[Opening Data records section]
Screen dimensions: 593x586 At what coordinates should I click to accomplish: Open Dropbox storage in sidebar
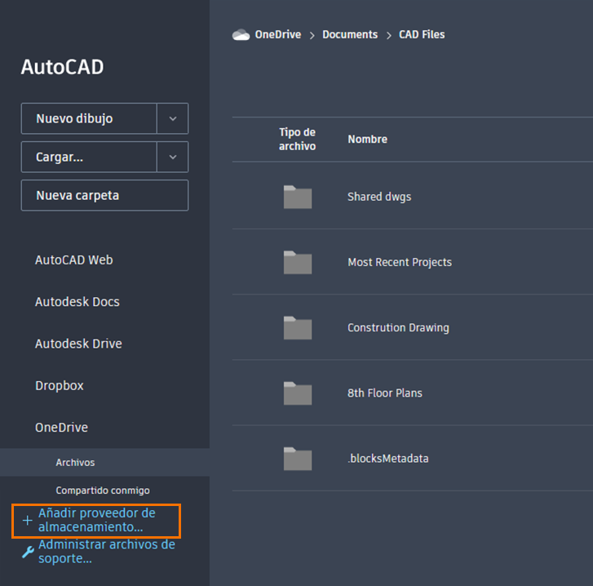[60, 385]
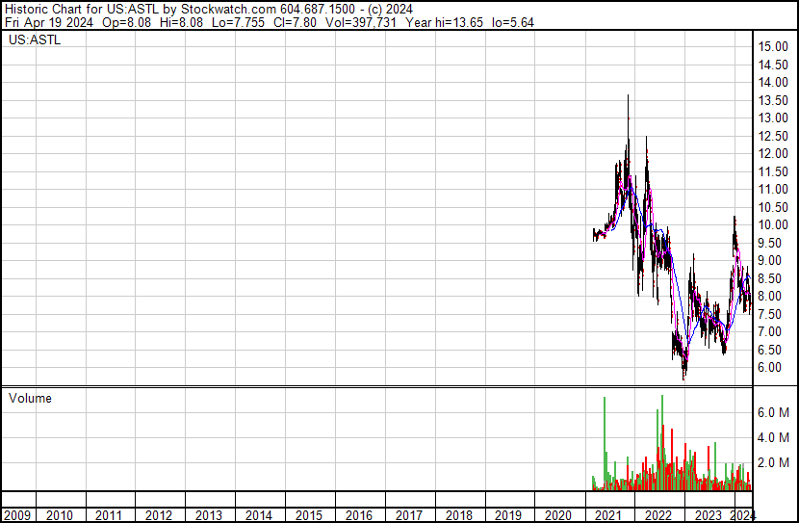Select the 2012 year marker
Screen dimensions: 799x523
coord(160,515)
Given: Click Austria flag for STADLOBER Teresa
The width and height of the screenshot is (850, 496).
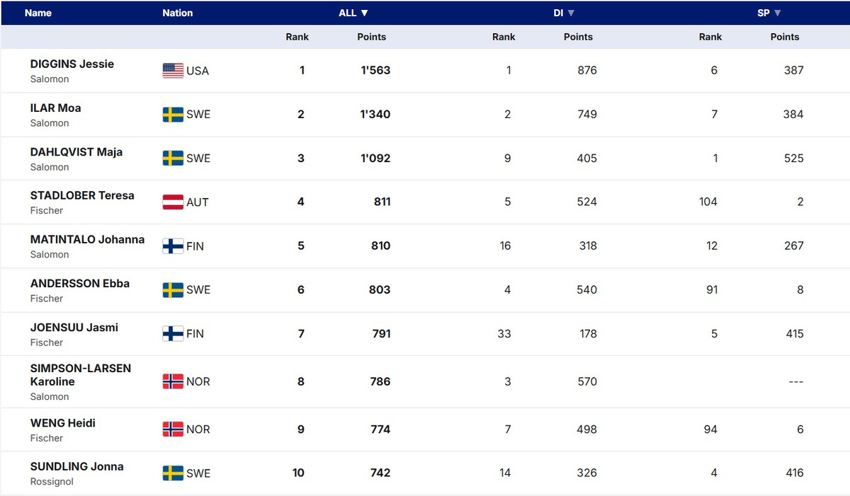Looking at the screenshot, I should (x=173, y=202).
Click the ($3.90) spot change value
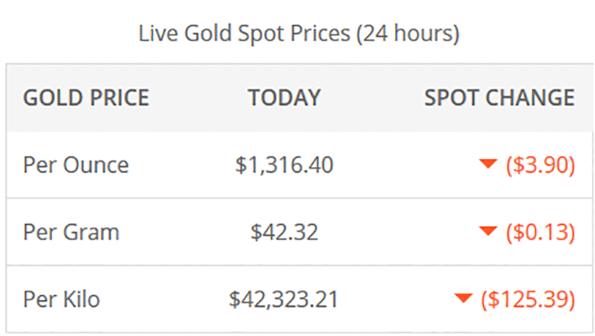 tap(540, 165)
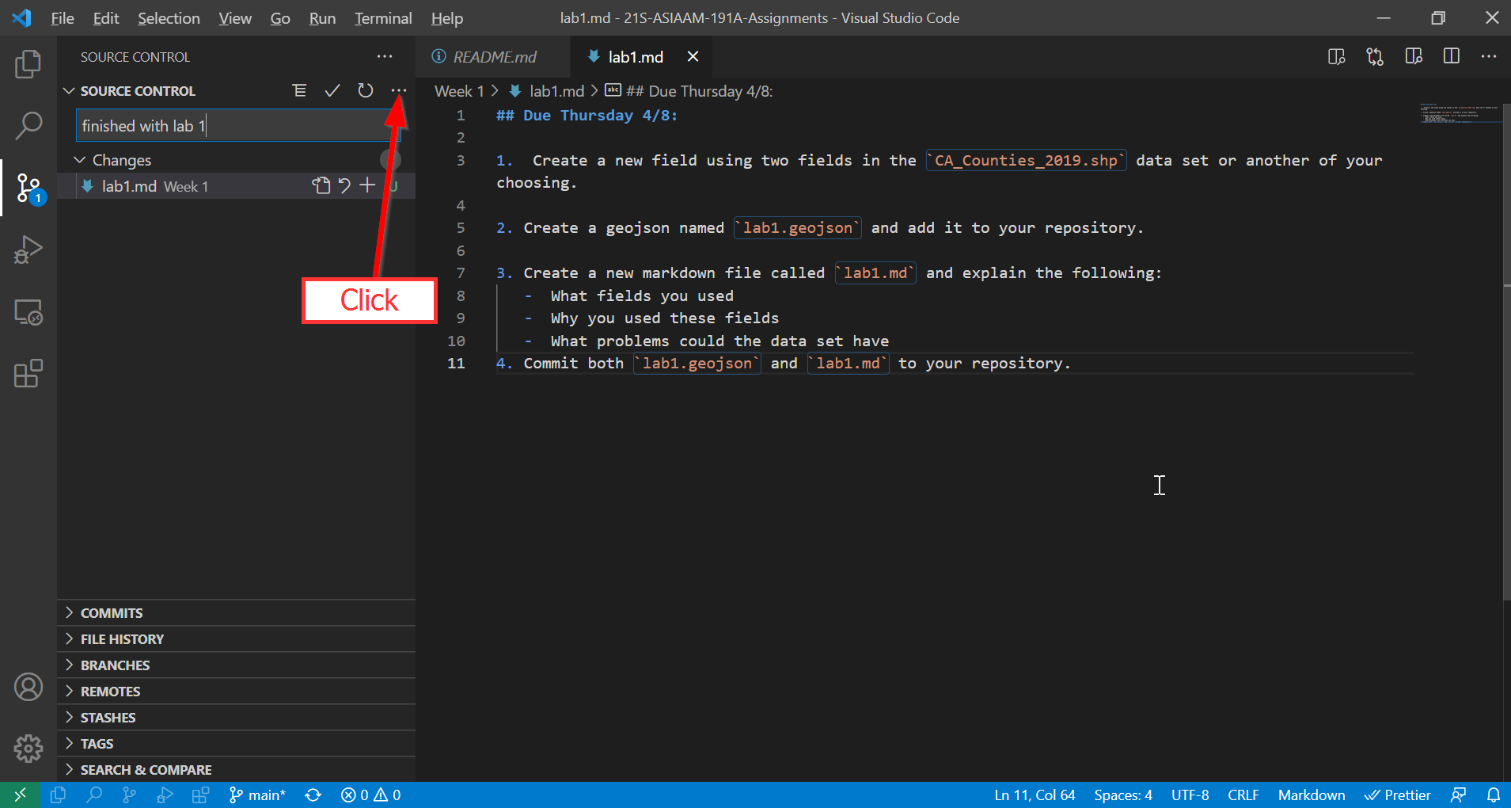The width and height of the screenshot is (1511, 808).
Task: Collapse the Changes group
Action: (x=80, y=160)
[Closing Data records section]
[Opening Data records section]
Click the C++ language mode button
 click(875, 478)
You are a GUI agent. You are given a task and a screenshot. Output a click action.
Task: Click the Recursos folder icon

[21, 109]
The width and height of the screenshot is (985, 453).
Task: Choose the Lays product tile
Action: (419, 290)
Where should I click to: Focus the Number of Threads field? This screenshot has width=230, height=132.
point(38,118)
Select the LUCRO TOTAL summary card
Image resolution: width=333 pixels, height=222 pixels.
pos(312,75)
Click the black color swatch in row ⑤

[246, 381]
[Closing Data records section]
* _Problem_
In the listing above, find the line with "Screen dimensions: 593x586" and output every line through the one with "Given: Click Austria", exactly, without the pictures.

* _Answer_
Screen dimensions: 593x586 At what coordinates should I click to accomplish: Open Dropbox storage in sidebar
[60, 385]
Select the 2012 year marker
Screen dimensions: 799x523
coord(160,515)
Given: Click Austria flag for STADLOBER Teresa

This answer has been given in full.